- WHAT TO WORK ON
I need the number of lines in the data that include "computer"; reply with that number alone.

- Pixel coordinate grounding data
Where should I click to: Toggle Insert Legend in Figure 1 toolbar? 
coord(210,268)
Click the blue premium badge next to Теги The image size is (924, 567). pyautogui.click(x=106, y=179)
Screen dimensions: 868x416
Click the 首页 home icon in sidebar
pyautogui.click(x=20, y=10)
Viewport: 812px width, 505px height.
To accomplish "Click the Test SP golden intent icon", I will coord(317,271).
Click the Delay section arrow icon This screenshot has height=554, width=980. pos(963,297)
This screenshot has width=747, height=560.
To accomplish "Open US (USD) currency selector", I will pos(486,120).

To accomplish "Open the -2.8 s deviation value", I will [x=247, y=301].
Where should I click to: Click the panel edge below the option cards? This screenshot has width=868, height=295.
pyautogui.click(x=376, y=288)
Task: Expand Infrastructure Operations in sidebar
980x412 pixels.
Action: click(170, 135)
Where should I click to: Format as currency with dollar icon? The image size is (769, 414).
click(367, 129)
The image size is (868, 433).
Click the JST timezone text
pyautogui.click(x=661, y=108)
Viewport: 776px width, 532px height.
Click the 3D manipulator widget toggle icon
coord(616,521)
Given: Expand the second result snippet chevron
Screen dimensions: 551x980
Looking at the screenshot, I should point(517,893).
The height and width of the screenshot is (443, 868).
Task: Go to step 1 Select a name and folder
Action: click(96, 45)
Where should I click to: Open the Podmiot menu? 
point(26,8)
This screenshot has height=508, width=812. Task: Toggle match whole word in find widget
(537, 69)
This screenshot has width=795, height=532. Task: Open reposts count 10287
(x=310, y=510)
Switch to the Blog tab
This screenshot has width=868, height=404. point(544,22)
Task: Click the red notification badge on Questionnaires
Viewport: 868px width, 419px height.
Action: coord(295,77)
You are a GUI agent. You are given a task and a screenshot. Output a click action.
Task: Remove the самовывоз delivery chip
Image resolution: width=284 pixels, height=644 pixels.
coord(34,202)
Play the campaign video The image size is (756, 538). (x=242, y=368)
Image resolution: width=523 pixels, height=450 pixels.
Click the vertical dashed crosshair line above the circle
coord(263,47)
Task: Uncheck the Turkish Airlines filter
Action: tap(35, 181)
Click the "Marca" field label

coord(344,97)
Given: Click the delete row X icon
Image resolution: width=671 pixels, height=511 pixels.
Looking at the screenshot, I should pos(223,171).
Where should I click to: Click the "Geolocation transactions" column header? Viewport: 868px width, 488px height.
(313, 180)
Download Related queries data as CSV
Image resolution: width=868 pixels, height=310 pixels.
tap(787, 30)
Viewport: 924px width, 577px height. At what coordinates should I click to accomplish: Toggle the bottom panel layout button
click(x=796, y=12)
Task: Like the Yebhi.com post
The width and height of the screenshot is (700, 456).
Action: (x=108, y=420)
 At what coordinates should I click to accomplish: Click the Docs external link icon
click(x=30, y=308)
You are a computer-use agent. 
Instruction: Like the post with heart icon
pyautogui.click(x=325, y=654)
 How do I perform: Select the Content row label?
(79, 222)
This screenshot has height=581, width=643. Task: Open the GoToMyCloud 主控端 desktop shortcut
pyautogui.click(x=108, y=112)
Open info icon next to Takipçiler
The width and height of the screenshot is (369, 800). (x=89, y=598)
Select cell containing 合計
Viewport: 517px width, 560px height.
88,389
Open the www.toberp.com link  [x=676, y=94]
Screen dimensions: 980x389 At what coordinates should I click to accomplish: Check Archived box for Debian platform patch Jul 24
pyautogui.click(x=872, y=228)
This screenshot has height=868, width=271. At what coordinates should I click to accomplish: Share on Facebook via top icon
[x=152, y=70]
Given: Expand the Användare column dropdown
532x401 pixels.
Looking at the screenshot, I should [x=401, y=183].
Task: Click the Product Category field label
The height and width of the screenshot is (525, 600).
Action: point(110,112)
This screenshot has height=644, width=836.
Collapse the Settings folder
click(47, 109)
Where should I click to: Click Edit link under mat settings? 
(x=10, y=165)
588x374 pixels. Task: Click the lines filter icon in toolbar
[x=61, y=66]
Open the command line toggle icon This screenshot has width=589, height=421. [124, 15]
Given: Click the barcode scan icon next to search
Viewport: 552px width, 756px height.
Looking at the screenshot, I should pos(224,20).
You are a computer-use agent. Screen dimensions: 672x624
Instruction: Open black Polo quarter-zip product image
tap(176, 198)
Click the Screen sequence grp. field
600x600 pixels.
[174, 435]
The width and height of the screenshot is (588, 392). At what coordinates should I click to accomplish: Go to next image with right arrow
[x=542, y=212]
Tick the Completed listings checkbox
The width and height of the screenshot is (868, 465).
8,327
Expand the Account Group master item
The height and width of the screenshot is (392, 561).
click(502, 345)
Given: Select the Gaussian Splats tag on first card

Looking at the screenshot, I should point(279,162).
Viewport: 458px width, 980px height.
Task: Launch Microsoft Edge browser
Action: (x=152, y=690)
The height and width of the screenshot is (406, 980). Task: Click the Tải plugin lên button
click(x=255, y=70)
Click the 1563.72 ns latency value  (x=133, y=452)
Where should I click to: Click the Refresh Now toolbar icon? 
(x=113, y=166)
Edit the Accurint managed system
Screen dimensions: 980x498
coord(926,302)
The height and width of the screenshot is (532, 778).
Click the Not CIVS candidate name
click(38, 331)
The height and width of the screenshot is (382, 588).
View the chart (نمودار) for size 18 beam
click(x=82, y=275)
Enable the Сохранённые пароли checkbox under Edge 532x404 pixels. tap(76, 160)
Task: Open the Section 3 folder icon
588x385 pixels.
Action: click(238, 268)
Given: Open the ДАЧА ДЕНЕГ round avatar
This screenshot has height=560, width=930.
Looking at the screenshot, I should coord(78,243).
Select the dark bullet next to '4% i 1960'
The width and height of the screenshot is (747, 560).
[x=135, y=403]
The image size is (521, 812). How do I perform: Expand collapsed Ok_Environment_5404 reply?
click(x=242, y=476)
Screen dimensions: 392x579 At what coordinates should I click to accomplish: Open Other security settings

- ANSWER SPACE
2